=== GOAL OF THE EXERCISE ===
Two lines mark the range in the entries below: the one holding "Contacto (151, 1625)" and the one holding "Gaya Para Artis". Set down those two and all lines between them, exactly.

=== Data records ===
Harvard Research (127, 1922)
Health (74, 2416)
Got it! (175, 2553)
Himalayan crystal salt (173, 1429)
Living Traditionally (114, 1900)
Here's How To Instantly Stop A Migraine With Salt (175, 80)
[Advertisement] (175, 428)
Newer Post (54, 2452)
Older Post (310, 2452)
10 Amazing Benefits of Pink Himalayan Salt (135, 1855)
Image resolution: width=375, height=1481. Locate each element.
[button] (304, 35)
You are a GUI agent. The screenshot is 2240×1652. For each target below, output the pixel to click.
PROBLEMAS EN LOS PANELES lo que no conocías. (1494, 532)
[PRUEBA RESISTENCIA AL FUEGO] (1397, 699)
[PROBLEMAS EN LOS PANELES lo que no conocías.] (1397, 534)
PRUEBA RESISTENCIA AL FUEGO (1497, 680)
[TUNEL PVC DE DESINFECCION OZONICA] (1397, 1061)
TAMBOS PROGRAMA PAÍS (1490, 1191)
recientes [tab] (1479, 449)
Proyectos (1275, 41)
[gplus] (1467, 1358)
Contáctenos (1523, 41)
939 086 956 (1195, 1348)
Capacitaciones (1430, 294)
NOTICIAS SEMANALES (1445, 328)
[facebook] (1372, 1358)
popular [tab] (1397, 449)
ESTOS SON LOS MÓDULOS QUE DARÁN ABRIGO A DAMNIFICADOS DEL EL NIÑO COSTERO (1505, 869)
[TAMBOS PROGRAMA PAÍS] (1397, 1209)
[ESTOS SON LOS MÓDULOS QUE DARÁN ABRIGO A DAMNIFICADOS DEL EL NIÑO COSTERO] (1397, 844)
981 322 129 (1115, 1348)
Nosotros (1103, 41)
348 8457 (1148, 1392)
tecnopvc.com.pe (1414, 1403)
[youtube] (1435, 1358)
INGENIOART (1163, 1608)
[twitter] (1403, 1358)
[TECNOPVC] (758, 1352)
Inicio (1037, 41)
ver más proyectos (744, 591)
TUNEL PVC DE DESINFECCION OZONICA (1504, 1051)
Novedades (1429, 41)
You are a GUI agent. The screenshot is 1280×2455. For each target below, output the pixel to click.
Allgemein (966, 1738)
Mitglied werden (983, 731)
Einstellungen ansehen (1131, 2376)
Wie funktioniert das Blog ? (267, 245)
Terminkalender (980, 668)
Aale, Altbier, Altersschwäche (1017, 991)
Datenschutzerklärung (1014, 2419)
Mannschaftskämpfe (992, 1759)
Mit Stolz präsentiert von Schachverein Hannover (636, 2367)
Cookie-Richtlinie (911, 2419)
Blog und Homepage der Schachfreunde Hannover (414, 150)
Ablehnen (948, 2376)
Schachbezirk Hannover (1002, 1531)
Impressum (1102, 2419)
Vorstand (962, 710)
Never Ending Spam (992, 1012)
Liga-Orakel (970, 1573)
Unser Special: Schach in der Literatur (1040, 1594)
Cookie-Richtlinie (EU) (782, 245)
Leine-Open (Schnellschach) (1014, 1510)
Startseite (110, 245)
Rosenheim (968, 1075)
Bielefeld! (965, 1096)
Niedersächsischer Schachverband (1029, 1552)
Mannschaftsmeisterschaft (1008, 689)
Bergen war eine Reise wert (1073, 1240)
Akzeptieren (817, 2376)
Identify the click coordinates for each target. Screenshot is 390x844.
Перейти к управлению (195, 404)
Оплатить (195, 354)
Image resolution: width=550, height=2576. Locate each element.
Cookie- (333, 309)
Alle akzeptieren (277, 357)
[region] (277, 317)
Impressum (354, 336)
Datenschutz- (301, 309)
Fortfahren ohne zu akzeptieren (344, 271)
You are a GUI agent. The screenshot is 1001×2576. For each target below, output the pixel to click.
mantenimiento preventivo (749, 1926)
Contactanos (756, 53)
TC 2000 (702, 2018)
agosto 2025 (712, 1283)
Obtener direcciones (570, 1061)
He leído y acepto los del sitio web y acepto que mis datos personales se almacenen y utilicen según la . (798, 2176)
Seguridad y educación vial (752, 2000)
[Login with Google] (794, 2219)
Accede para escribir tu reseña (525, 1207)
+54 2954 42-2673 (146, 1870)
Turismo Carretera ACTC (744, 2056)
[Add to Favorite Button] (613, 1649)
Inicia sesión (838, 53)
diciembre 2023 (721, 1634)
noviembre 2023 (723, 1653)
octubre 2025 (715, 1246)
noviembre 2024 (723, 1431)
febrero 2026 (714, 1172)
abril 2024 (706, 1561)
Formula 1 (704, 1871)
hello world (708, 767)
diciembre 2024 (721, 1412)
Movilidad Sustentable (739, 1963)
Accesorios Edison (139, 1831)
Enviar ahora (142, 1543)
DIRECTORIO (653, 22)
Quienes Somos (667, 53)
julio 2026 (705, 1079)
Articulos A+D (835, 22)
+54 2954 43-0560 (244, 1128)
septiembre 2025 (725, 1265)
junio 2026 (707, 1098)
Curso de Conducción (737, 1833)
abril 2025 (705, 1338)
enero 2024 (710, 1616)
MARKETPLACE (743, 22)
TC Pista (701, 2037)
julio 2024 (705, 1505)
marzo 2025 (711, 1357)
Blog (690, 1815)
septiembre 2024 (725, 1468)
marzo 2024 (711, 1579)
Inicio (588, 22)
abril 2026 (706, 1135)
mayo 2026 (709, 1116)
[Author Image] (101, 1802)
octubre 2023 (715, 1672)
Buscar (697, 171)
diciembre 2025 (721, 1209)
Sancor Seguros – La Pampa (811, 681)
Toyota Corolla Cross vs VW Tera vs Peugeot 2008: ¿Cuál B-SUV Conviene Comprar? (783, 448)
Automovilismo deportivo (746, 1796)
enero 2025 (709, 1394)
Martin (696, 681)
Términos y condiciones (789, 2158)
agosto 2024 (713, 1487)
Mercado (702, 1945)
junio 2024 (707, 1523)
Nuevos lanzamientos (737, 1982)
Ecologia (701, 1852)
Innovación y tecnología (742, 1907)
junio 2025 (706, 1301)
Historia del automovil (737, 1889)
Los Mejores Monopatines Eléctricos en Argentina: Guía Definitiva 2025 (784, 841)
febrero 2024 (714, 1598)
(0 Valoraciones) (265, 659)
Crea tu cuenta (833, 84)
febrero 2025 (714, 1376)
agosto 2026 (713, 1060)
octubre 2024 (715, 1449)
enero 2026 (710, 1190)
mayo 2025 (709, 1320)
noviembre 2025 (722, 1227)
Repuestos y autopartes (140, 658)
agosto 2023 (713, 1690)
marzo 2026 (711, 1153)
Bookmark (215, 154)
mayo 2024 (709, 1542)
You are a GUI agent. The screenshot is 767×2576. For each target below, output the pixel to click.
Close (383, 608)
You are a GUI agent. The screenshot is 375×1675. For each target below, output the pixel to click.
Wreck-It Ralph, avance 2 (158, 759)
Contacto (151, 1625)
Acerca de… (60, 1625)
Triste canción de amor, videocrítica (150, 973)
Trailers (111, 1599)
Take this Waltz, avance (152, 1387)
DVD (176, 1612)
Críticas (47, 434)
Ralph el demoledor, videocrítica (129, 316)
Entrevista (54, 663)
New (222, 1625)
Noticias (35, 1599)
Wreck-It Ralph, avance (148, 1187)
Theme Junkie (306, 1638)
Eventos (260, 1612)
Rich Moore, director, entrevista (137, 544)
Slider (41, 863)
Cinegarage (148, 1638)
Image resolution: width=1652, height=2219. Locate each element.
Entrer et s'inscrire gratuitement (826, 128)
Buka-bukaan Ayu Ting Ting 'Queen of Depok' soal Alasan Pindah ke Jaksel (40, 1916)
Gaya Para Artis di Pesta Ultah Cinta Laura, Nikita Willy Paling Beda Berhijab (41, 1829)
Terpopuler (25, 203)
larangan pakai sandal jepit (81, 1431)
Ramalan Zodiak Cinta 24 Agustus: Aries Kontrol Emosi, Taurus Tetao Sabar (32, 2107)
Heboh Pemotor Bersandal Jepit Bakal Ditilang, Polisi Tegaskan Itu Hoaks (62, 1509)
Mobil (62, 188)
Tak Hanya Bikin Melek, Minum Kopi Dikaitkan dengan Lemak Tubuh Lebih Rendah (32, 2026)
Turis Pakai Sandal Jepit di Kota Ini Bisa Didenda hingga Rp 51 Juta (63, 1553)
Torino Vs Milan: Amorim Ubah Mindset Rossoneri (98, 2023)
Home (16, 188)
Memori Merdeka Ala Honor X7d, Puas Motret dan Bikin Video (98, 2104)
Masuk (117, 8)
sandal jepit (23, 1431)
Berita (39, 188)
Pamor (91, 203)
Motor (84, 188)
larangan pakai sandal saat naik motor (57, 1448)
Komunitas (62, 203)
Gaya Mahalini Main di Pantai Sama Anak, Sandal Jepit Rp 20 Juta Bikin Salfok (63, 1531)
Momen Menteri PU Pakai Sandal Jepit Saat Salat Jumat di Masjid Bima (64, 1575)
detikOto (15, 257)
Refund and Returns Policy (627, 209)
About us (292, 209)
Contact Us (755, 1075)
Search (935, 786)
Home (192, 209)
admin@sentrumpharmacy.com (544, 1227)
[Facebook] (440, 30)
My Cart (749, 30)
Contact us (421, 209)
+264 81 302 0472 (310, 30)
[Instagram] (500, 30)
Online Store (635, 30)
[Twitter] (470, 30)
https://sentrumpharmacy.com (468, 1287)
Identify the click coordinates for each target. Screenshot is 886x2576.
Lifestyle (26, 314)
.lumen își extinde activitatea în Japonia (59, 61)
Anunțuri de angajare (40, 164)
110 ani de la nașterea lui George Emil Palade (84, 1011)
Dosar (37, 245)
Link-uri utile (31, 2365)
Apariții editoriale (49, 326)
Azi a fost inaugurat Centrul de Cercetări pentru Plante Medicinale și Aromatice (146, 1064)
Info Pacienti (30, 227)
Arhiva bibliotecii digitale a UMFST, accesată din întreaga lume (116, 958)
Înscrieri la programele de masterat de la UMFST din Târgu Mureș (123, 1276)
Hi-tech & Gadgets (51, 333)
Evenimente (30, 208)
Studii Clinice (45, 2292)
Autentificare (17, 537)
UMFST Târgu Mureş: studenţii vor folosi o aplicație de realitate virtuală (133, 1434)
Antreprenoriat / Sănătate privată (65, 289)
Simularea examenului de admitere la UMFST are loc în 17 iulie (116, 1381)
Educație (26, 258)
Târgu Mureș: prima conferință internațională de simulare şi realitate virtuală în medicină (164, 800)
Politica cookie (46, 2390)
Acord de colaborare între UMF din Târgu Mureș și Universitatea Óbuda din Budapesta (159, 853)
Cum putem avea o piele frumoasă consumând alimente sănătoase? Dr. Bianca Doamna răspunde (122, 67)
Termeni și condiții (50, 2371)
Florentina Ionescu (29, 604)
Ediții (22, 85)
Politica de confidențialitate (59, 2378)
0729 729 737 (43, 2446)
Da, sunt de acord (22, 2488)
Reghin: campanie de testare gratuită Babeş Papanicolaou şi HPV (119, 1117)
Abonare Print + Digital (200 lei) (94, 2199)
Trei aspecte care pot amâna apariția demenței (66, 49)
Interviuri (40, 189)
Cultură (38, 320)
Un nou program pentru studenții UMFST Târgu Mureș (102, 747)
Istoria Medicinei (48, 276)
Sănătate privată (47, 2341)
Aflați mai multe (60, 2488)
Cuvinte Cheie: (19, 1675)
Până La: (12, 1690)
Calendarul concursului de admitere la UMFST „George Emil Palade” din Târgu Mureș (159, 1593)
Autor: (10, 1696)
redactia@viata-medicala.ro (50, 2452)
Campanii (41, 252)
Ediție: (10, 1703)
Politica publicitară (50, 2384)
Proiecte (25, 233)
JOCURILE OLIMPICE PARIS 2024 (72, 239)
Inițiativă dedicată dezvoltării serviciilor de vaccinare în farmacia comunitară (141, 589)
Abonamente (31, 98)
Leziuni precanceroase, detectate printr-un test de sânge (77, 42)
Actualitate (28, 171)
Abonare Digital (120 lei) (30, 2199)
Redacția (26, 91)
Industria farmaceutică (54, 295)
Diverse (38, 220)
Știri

=== PROBLEM SOLUTION ===
Contacto (151, 1625)
Acerca de… (60, 1625)
Triste canción de amor, videocrítica (150, 973)
Trailers (111, 1599)
Take this Waltz, avance (152, 1387)
DVD (176, 1612)
Críticas (47, 434)
Ralph el demoledor, videocrítica (129, 316)
Entrevista (54, 663)
New (222, 1625)
Noticias (35, 1599)
Wreck-It Ralph, avance (148, 1187)
Theme Junkie (306, 1638)
Eventos (260, 1612)
Rich Moore, director, entrevista (137, 544)
Slider (41, 863)
Cinegarage (148, 1638)
Image resolution: width=1652, height=2219. Locate each element.
Entrer et s'inscrire gratuitement (826, 128)
Buka-bukaan Ayu Ting Ting 'Queen of Depok' soal Alasan Pindah ke Jaksel (40, 1916)
Gaya Para Artis di Pesta Ultah Cinta Laura, Nikita Willy Paling Beda Berhijab (41, 1829)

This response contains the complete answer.